> _Source_:
* START *

Performance scaling:
  1 thread:  45ms per frame (22 fps)
  4 threads: 12ms per frame (83 fps)
  8 threads:  8ms per frame (125 fps)
  Efficiency: 70% (good for physics workload)

$ ./physics_demo --visual
[Opens window showing 100,000 particles bouncing]
Average FPS: 60 (vsync limited)
Physics time: 8ms, Render time: 2ms, Idle: 6ms

Implementation Hints:

Structure of Arrays (SoA) for SIMD-friendly layout:

// Array of Structures (AoS) - cache unfriendly for SIMD
struct Particle {
    vec3 position, velocity, force;
};
std::vector<Particle> particles;  // [p0, p1, p2, ...]

// Structure of Arrays (SoA) - SIMD friendly
struct ParticleSystem {
    std::vector<float> pos_x, pos_y, pos_z;
    std::vector<float> vel_x, vel_y, vel_z;
    std::vector<float> force_x, force_y, force_z;
    size_t count;
};

SIMD Verlet integration:

void integrate(ParticleSystem& ps, float dt) {
    using simd_t = stdx::native_simd<float>;
    simd_t dt_vec = dt;
    simd_t dt2_half = dt * dt * 0.5f;

    for (size_t i = 0; i + simd_t::size() <= ps.count; i += simd_t::size()) {
        // x += v*dt + 0.5*a*dt^2
        simd_t x(&ps.pos_x[i], stdx::element_aligned);
        simd_t v(&ps.vel_x[i], stdx::element_aligned);
        simd_t a(&ps.force_x[i], stdx::element_aligned);  // assume unit mass

        x += v * dt_vec + a * dt2_half;
        v += a * dt_vec;

        x.copy_to(&ps.pos_x[i], stdx::element_aligned);
        v.copy_to(&ps.vel_x[i], stdx::element_aligned);
    }
    // Similar for y, z...
}

Parallel broad-phase with spatial hashing:

void broad_phase(ParticleSystem& ps, PairList& potential_collisions) {
    SpatialHash grid(cell_size);

    // Insert particles in parallel (needs thread-safe grid or per-thread grids)
    std::for_each(std::execution::par,
                  indices.begin(), indices.end(),
                  [&](size_t i) {
                      grid.insert(i, ps.pos_x[i], ps.pos_y[i], ps.pos_z[i]);
                  });

    // Query neighbors in parallel
    std::for_each(std::execution::par,
                  indices.begin(), indices.end(),
                  [&](size_t i) {
                      auto neighbors = grid.query(ps.pos_x[i], ps.pos_y[i], ps.pos_z[i]);
                      for (size_t j : neighbors) {
                          if (i < j) {  // Avoid duplicate pairs
                              potential_collisions.add(i, j);  // Thread-safe append
                          }
                      }
                  });
}

Partitioning work to avoid races:

Divide space into regions
Each thread owns a region
Particles near boundaries require synchronization

Learning milestones:

Particles fall with gravity → You understand basic physics
Collisions detected → You understand broad-phase
SIMD integration speeds up → You understand vectorization
Parallel broad-phase scales → You understand work distribution
60fps with 100K particles → You’ve built an efficient system

Project 15: Actor Model Framework

File: LEARN_CPP_CONCURRENCY_AND_PARALLELISM.md
Main Programming Language: C++
Alternative Programming Languages: Erlang (for comparison), Rust, Scala
Coolness Level: Level 5: Pure Magic (Super Cool)

* END *

> _Instructions_:
**1)** Answer these questions using the page:
(a) How many milliseconds per frame does the page report with 4 threads?
(b) Which data layout does the page call SIMD friendly?
(c) What main programming language does the page list for Project 15?
**2)** Copy the page from "Project 15: Actor" to "Magic (Super Cool)", replacing "Rust" with "Go".

> _Raw records_:

* START *

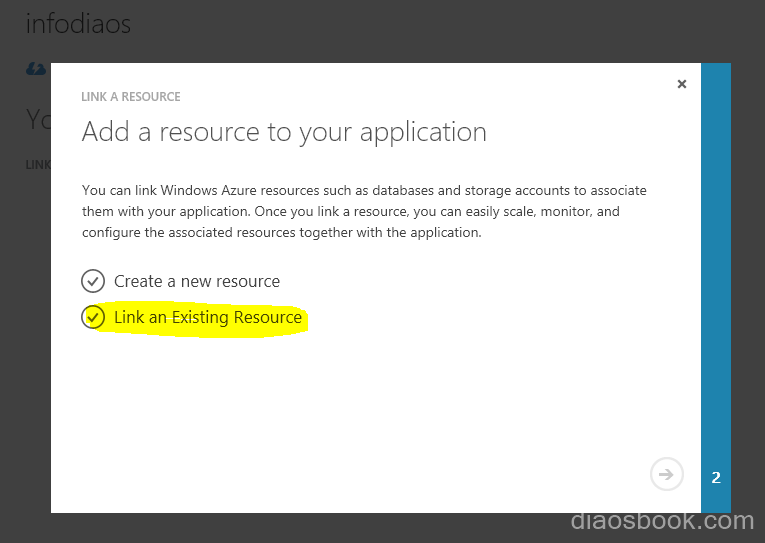The width and height of the screenshot is (765, 543).
Task: Click the Windows Azure resources description paragraph
Action: coord(364,211)
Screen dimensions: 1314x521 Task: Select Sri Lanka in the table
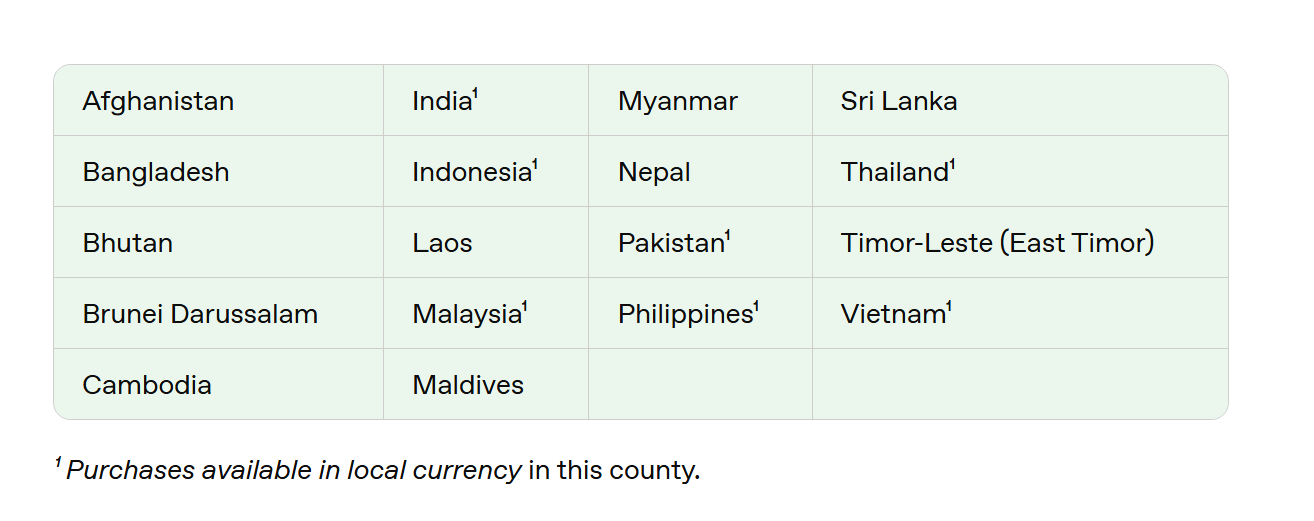899,101
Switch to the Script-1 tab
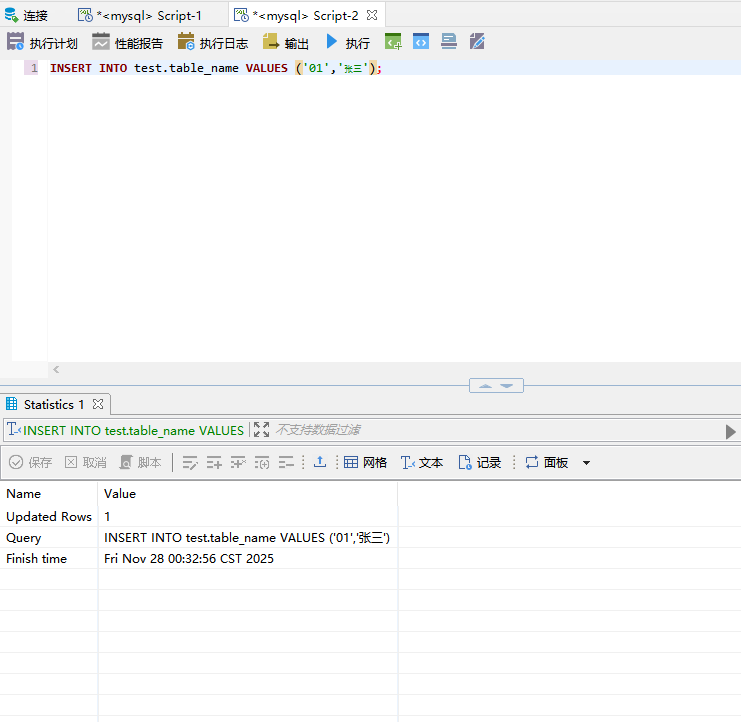The height and width of the screenshot is (722, 741). tap(140, 15)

* END *

> _The results_:
**1)**
(a) 12ms per frame (83 fps)
(b) Structure of Arrays (SoA)
(c) C++

**2)**
Project 15: Actor Model Framework

File: LEARN_CPP_CONCURRENCY_AND_PARALLELISM.md
Main Programming Language: C++
Alternative Programming Languages: Erlang (for comparison), Go, Scala
Coolness Level: Level 5: Pure Magic (Super Cool)